This tutorial is going to teach you about a specific statistical paradox called Simpson's Paradox. You will learn about:
There are many kinds of paradoxes, and Simpson's Paradox is just one of them.
When two sets of data are subdivided, the means for the first data set can be consistently higher than the second, but when looked at as a whole, the mean of the second set is higher than the first.
Simpson’s Paradox is a relationship that's present in groups, but reversed when the groups are combined.
A very famous example of Simpson’s Paradox took place in 1973. That year, UC Berkeley had a sex discrimination lawsuit filed against them that asserted that UCB was favoring men over women substantially in the admissions process for their grad schools. Here is the data:
As you can see, it looks like 977 men applied and 492 were accepted, which is a little over half. In contrast, of the 400 women who applied, well under half, only 148, were accepted. In fact, the proportions are 50.3% versus 37%.

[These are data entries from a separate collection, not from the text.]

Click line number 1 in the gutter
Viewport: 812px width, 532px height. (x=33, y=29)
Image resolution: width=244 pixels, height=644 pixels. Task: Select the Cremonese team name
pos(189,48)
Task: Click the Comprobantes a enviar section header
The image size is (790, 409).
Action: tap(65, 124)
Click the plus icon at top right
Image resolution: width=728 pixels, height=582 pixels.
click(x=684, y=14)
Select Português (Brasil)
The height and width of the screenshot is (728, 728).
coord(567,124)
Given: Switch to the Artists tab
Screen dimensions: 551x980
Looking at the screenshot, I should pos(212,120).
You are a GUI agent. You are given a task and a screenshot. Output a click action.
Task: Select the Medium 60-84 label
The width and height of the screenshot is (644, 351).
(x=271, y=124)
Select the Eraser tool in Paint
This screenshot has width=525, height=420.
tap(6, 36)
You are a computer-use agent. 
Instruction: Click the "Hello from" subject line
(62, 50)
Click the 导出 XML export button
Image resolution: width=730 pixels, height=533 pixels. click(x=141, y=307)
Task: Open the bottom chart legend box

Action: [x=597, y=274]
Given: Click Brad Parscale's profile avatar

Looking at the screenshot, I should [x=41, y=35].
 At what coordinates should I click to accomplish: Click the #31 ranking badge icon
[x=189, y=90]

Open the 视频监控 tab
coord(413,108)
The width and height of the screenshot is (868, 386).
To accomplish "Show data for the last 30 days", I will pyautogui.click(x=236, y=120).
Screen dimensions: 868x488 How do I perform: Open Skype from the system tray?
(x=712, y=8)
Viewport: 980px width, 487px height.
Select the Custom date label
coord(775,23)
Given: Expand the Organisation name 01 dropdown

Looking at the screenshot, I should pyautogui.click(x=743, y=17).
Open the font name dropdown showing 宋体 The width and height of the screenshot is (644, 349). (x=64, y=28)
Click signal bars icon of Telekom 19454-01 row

The difference between 37% and 50.3% is huge, which is why the lawsuit was filed. In an effort to see exactly where the women were being discriminated against, the lawyers looked into the admissions by department.
You would expect that there would be a large discrepancy in certain departments. For this tutorial, we will look at the data for two departments, which we are calling the Engineering and English (though the true numbers within these departments may have been different in the real case).
For the Engineering department, and you can see that about 63% percent of men were accepted to the Engineering department versus 68% for women. Women were accepted at higher rates to the Engineering department. So the discrepancy was not present in the Engineering department. You might then assume that the discrepancy occurs in the English department. However, women were accepted at higher rates to the English department as well, 34.9% versus 33.3%.
So women were accepted at higher rates to the Engineering department and the English department, but much lower overall.
Examining how the men's application rates were distributed, their 63% was weighted for a lot more into the weighted average of admissions rates versus the 68% for the women.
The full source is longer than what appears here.